◆ Records for the exercise
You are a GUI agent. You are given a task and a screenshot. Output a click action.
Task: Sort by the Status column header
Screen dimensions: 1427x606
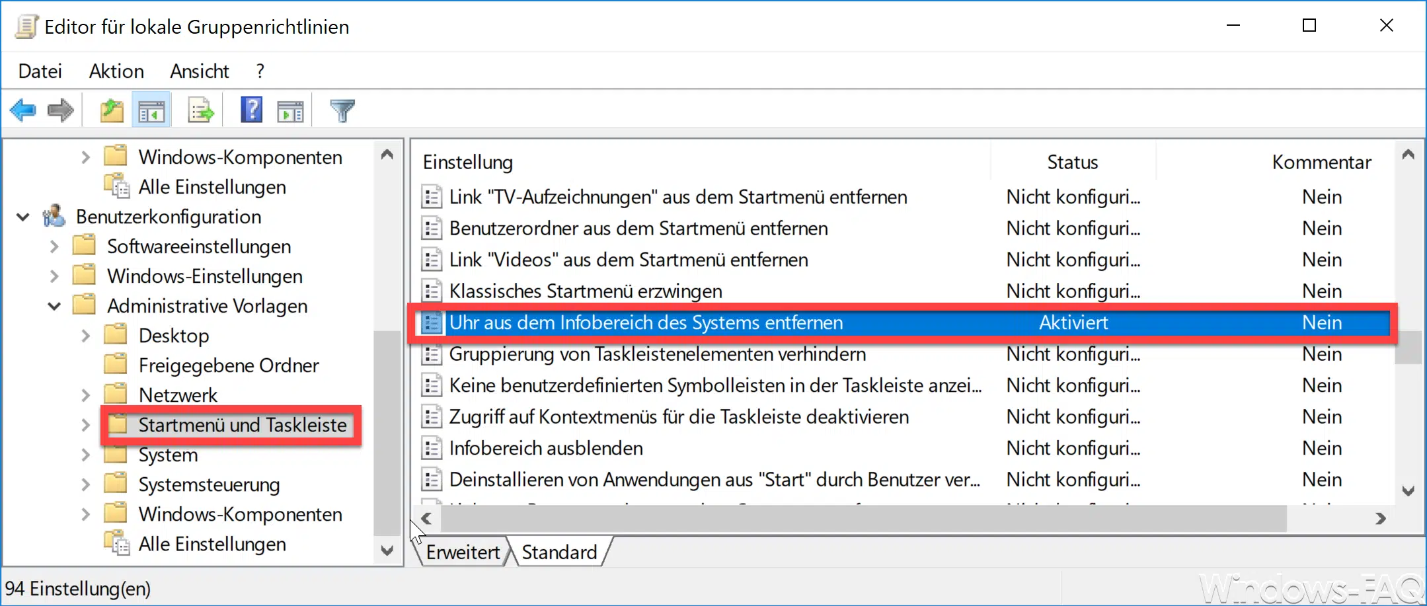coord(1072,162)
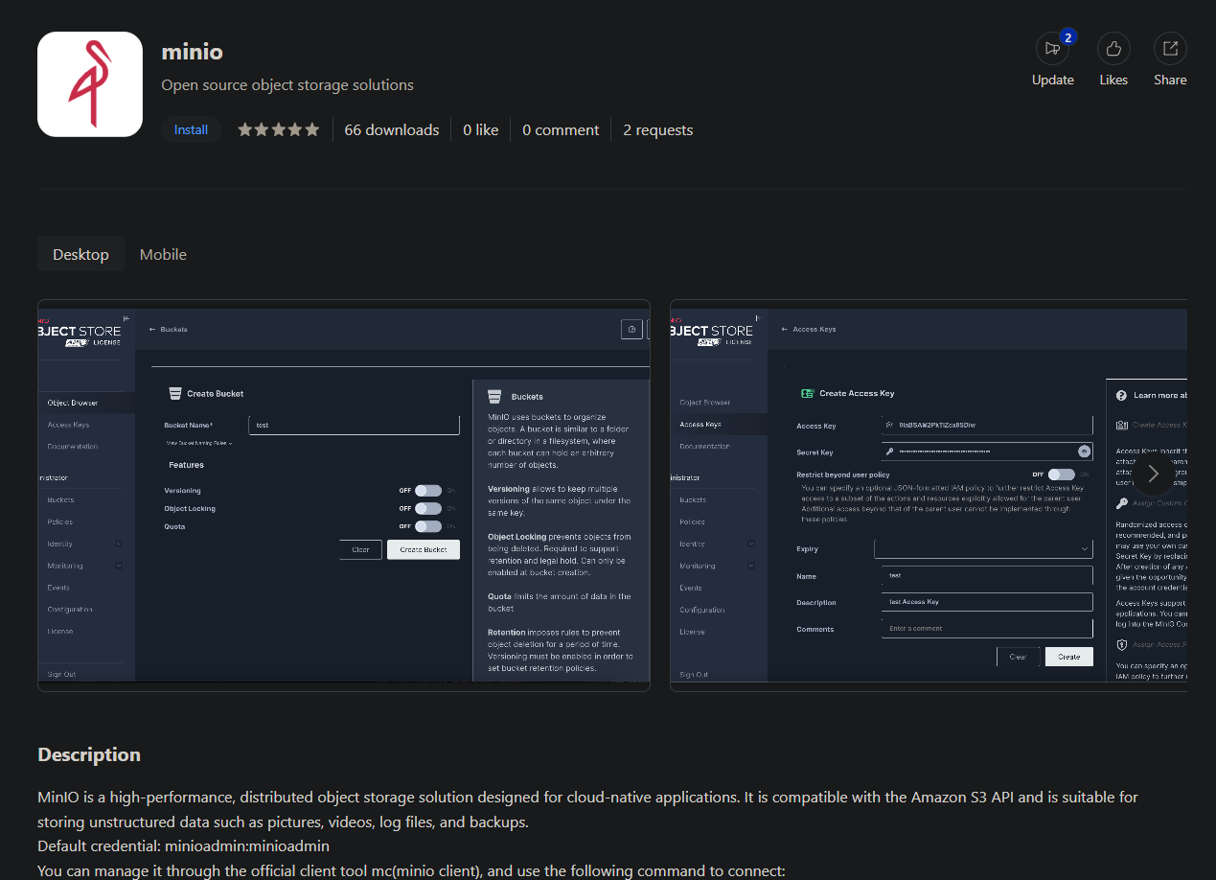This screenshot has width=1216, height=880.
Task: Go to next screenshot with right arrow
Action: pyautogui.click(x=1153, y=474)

==

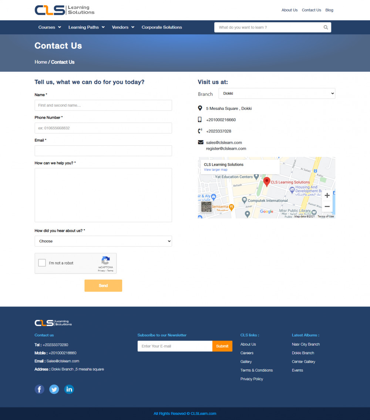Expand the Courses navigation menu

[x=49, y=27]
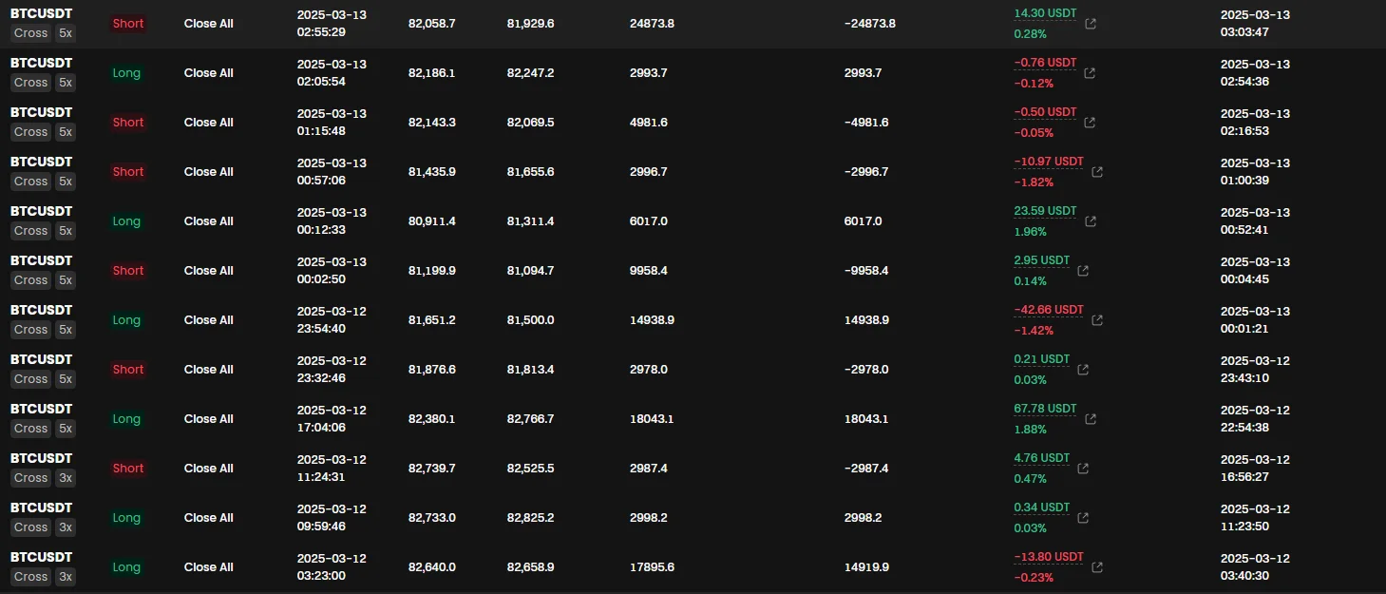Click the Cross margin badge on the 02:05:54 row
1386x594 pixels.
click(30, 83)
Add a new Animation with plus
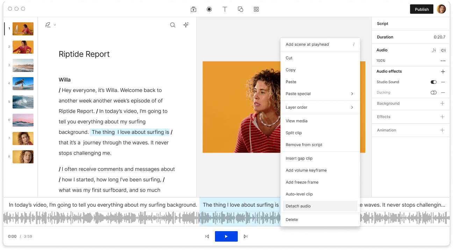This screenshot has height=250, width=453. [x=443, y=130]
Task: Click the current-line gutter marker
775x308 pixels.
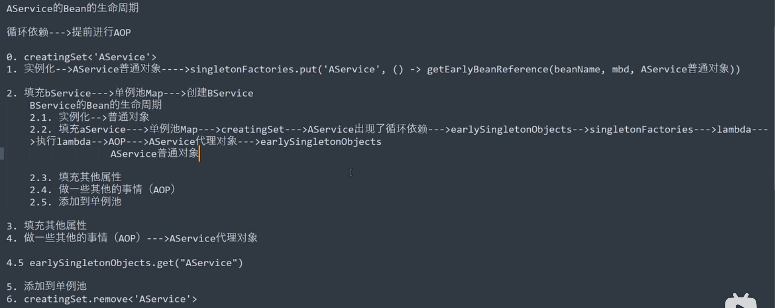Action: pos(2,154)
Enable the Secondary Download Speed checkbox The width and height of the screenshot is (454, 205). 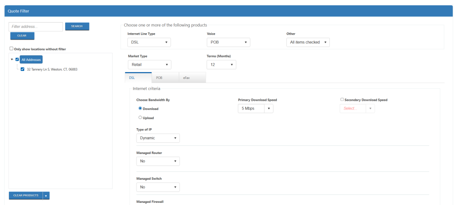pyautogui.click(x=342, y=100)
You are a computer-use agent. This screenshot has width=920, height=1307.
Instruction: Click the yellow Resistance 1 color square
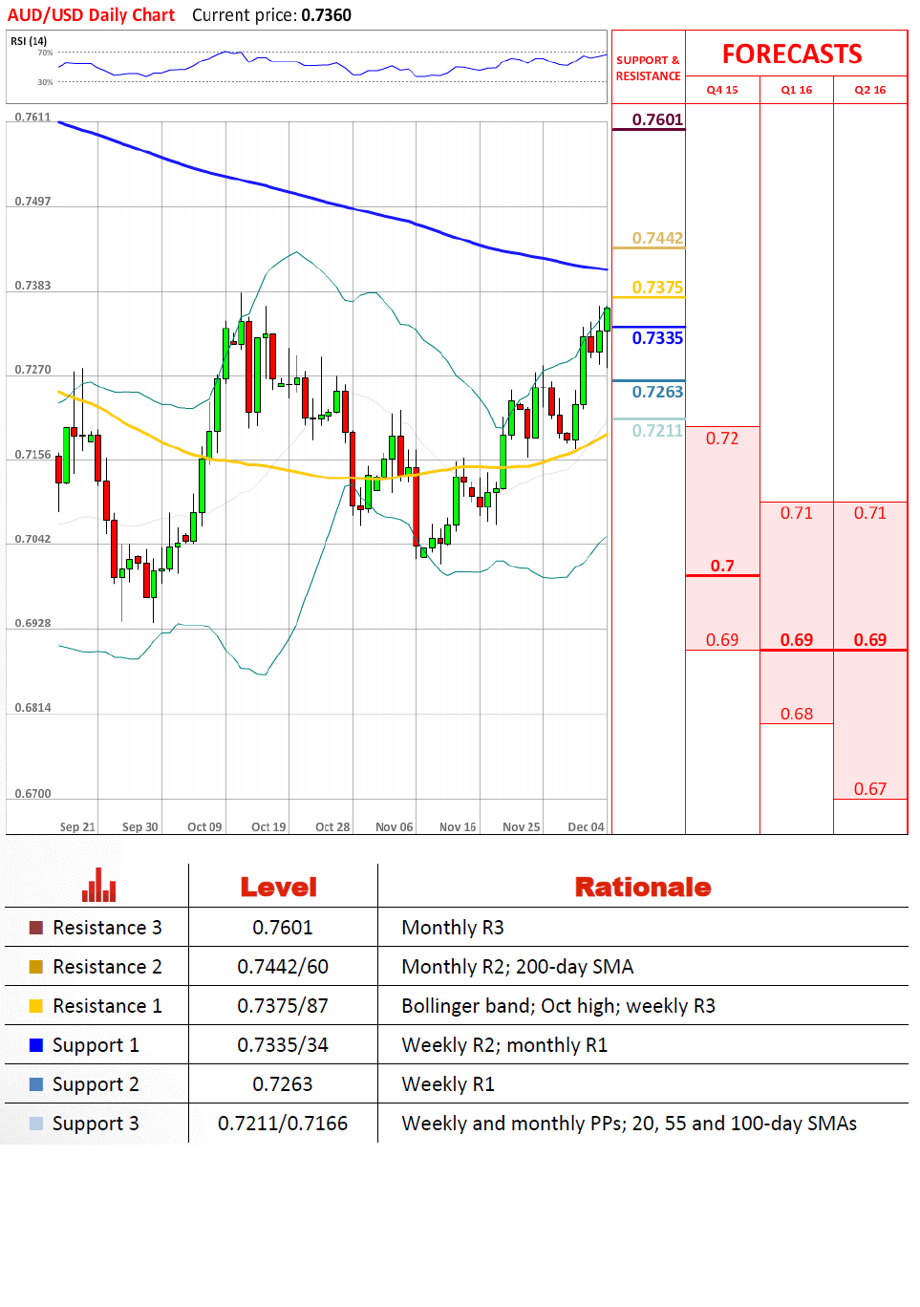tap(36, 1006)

◆ Exercise brief
Whenever a line in the material contains the word "agent", copy that line.

◆ Expected answer
You are a GUI agent. You are given a task and a screenshot. Output a click action.
You are a computer-use agent. This screenshot has width=920, height=1307.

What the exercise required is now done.